4. Format and impact go hand in hand. Matter’s posters were large, bold, and made for public spaces. Anyone seeking a similar effect in a living space should think carefully about format. A vintage-style canvas print or an XXL poster creates a very different energy than a small framed picture. Matter knew this. He used scale as a design tool.
Sources
- Biography – Herbert Matter® Official Site
- Herbert Matter posters – Selections – Galerie 1 2 3
- Anatomy of Logos | Herbert Matter (1907–1984) – Facebook
FAQ
Who was Herbert Matter and why is he considered a pioneer of the Swiss tourism poster?
Herbert Matter was born in 1907 in the Swiss mountain village of Engelberg, where he grew up surrounded by one of the two most significant medieval graphic collections in Europe.
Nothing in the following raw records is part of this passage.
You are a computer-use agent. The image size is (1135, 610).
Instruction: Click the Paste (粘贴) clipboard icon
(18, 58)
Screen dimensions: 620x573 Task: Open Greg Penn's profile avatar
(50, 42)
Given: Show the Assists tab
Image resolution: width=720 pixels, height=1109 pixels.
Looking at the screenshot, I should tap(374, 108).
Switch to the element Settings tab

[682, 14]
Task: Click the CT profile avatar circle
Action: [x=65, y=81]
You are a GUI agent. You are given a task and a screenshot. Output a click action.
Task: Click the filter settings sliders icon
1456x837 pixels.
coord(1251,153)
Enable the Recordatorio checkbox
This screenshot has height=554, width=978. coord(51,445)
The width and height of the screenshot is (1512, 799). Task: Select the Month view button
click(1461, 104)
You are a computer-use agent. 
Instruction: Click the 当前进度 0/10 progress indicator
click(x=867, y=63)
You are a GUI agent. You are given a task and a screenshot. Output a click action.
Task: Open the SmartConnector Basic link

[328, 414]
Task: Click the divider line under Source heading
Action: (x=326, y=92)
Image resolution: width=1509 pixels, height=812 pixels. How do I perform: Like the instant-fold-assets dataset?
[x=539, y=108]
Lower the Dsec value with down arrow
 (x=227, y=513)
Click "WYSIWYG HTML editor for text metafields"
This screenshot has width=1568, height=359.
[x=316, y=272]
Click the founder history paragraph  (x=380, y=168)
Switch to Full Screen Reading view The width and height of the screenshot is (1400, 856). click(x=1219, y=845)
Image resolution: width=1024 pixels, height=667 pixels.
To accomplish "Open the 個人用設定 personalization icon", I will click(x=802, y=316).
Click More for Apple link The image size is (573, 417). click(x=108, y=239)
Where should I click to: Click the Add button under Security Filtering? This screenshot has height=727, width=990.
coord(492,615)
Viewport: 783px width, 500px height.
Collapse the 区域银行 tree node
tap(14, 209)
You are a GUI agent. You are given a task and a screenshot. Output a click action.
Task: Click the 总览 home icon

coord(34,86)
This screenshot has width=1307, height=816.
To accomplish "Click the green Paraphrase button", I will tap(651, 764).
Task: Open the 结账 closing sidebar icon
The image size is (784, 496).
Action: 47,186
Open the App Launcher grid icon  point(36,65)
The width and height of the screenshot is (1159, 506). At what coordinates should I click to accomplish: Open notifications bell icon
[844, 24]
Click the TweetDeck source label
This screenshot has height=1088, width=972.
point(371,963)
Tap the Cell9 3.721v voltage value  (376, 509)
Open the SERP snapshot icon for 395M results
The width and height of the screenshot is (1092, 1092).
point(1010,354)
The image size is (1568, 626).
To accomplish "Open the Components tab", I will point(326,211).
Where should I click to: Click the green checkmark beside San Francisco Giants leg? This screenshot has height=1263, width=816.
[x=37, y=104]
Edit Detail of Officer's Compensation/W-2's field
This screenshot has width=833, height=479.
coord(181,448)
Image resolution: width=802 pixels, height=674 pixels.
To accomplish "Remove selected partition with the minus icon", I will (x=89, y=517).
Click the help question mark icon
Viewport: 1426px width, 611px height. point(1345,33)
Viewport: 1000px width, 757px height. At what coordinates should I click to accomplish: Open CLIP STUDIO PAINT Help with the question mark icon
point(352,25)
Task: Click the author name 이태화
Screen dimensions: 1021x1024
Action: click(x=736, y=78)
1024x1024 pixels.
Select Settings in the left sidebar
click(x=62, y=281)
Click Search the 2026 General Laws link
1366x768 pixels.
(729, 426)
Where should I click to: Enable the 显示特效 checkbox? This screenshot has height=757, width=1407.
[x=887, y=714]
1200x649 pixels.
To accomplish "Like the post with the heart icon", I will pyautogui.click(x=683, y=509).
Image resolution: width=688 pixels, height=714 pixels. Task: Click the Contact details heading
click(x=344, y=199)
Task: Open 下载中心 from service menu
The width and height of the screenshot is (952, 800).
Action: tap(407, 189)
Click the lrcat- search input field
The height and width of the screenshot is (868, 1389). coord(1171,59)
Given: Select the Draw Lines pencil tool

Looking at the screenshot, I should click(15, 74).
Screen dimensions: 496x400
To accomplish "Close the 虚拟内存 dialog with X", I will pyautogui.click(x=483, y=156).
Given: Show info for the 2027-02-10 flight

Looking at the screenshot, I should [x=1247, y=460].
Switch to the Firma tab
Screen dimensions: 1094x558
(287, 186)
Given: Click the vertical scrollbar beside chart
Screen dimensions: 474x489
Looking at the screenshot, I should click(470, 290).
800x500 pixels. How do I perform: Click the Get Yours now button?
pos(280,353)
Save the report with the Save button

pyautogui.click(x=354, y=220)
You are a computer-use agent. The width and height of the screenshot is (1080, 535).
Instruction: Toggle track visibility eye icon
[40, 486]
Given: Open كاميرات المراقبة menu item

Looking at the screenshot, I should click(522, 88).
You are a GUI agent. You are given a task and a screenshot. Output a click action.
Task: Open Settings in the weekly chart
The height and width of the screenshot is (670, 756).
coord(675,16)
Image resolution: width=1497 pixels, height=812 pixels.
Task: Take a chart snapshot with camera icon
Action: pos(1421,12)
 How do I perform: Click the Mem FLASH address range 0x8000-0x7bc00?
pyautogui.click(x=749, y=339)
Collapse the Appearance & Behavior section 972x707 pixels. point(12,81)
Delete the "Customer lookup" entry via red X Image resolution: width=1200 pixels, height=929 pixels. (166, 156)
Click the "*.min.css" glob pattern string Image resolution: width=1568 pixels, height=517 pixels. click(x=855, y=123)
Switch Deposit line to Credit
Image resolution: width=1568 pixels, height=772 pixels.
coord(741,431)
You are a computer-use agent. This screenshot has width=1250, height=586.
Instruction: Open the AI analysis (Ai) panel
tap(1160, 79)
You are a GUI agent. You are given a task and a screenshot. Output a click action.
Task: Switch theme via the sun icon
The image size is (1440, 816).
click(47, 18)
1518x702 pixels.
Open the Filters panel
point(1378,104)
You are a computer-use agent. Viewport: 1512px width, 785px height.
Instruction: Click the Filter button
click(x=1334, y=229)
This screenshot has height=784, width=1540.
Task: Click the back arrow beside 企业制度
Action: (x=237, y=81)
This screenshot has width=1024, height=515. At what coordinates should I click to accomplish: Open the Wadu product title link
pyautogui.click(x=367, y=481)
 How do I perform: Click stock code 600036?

As a photographer, graphic designer, and filmmaker, he revolutionized the Swiss tourism poster in the 1930s by employing the technique of photomontage. His posters for the Swiss National Tourist Office combined the visual language of Cassandre with the geometric precision of Le Corbusier and an entirely unique, unmistakable personal signature.
What makes Herbert Matter's photomontage technique so distinctive?
Matter experimented with the Rolleiflex camera both as a pure design tool and as an expressive means of communication. He combined documentary, imaginative, and manipulative photography into a new type of image that was simply revolutionary for its time. The result were posters that simultaneously informed and emotionally engaged the viewer. Journalistic objectivity and free visual invention converged in one and the same image.
How did Herbert Matter come to the United States and what role did Alexey Brodovitch play?
A friend working at the Museum of Modern Art advised Matter to seek out Alexey Brodovitch. Brodovitch had already collected Matter’s Swiss travel posters — two of them hung on the wall of his studio. This encounter opened the door for Matter into the American design and photography scene. Brodovitch was at the time one of the most influential art directors working, and his interest in Matter’s work was no coincidental stroke of luck, but a clear signal of quality.
When did Herbert Matter begin teaching at a university and where?
In 1952, Matter was invited by Eisenman to join Yale University as a professor of photography and graphic design. Yale was at the time a central hub for design education in the United States. Matter contributed to shaping a generation of designers who went on to advance American Modernism.
Does Matter's work stand more for documentation or for commercial communication?
The answer is: both at once — and that is precisely the point. Matter deliberately explored the space between objective photographic documentation and targeted commercial image manipulation. His tourism posters depicted the Swiss Alpine world and its people, but always through the lens of a designer who knew exactly what message needed to land. This tension between authenticity and staging is what makes his work relevant to this day.